A yeast two-hybrid analysis of interactions among Mtb sigma factor regulators has suggested that Rv0516c can bind the homologous predicted anti-anti–sigma factor, Rv2638 . To test this association and investigate the role of Thr2 phosphorylation in regulating the interaction, we used affinity chromatography to compare binding of purified Rv2638 to Rv0516c before and after PknD phosphorylation. Rv2638 bound Rv0516c, and Rv0516c phosphorylation by PknD abolished this association (Figure 5B). These results showed that Thr2 phosphorylation regulates the interaction in vitro between Rv0516c and the anti-anti–sigma factor paralog, Rv2638.
Because the identity of activating environmental signals remains unknown, we stimulated PknD receptor kinase activity in Mtb by overexpressing the protein (Figure 1A). Overexpression was expected to stimulate phosphorylation of PknD substrates directly by increasing the concentration of the kinase and indirectly by favoring dimerization (by mass action), which leads to allosteric activation . PknD activity produced a transcriptional response that altered genes activated by SigF during log phase growth (Figure 1B), including the anti-anti–sigma factor homolog Rv0516c . Strikingly, the PknD kinase domain also directly phosphorylated the Rv0516c protein (but none of the other Mtb sigma factor regulators) in vitro and upon overexpression in vivo. In contrast to the conserved internal phosphorylation sites found in many anti-anti–sigma factors , PknD phosphorylated Rv0516c on Thr2 in an N-terminal extension similar to that found in two additional mycobacterial anti-anti–sigma factors, Rv1904 and Rv2638. Phosphorylation directly blocked Rv0516c binding to Rv2638, indicating that Thr2 phosphorylation has a direct functional consequence. Although the roles of the Rv0516c:Rv2638 complex are unknown, alternative phosphorylation sites and functional interactions between upstream anti-anti–sigma factor homologs have been demonstrated in B. subtilis for the RsbS and RsbRA–RsbRD regulators [17,27–29]. These B. subtilis regulators form a large complex that controls the environmental sensing phosphatase RsbU, which dephosphorylates anti-anti–sigma factors [17,27–29].
The correlation between SigF-responsive genes  and genes that are transcriptionally sensitive to PknD activity (Figure 1) is specific to PknD; overexpression of Mtb PknB produces a distinct transcriptional response (T. Lombana, J. MacGurn, J. Cox, and T. Alber, unpublished data). Nonetheless, these data do not demonstrate a direct mechanistic link between Rv0516c and SigF. To the contrary, the lack of Rv0516c phosphorylation by the Mtb anti-SigF (UsfX, Rv3287c) or any other anti–sigma factor hints that PknD indirectly influences SigF-mediated transcription by phosphorylating Rv0516c or other substrates. The present data do not distinguish models in which repression of the SigF response is caused by Rv0516c phosphorylation or by a distinct signal generated by phosphorylation of one or more other proteins in vivo.

Stored data

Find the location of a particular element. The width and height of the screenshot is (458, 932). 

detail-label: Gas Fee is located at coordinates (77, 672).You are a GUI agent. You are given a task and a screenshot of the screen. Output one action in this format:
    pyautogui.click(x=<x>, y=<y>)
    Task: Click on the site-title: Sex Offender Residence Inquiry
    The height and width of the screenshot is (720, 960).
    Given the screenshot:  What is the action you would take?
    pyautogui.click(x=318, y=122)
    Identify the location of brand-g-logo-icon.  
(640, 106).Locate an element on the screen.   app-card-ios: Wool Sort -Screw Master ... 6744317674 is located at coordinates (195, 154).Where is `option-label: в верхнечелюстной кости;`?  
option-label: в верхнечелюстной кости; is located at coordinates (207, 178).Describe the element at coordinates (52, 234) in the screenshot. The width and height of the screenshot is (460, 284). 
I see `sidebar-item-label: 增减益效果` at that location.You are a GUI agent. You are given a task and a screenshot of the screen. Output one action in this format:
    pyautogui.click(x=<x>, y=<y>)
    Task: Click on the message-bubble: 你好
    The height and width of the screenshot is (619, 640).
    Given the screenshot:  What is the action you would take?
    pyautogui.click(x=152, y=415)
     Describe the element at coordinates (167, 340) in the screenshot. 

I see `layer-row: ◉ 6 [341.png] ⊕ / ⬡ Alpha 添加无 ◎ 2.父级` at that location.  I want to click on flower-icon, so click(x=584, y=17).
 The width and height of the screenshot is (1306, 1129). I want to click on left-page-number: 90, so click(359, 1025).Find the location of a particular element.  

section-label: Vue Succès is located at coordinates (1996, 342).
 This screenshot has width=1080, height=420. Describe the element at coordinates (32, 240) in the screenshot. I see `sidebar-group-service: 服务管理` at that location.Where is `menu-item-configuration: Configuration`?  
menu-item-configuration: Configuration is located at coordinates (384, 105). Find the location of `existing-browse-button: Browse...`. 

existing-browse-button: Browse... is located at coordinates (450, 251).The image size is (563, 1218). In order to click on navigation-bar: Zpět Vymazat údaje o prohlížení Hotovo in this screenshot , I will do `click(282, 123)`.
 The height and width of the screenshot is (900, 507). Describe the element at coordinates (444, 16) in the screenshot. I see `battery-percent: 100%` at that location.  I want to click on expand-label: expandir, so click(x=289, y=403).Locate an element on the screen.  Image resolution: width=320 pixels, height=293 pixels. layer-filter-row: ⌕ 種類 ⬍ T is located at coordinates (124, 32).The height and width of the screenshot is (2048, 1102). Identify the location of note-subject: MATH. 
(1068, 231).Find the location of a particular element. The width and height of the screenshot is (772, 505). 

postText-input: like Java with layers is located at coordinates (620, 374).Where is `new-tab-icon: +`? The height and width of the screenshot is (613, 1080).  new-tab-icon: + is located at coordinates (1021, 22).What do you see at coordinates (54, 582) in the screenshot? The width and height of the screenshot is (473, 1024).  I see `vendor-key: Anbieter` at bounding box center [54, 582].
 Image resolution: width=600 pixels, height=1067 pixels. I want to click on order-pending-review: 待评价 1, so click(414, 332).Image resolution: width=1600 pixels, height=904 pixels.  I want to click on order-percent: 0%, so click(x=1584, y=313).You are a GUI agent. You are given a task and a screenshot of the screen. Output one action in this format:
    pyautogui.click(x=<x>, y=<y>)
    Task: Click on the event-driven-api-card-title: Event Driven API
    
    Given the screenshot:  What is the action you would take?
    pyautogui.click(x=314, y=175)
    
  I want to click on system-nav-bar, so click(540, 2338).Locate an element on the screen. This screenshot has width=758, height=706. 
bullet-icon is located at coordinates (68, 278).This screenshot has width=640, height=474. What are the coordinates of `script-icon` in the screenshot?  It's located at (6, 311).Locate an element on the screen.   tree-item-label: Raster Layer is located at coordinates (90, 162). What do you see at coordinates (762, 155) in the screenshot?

WORK ORDER — According to the text on the PknD kinase and Rv0516c, which residue of Rv0516c does PknD phosphorylate?

EXERCISE OUTPUT — Thr2, in an N-terminal extension.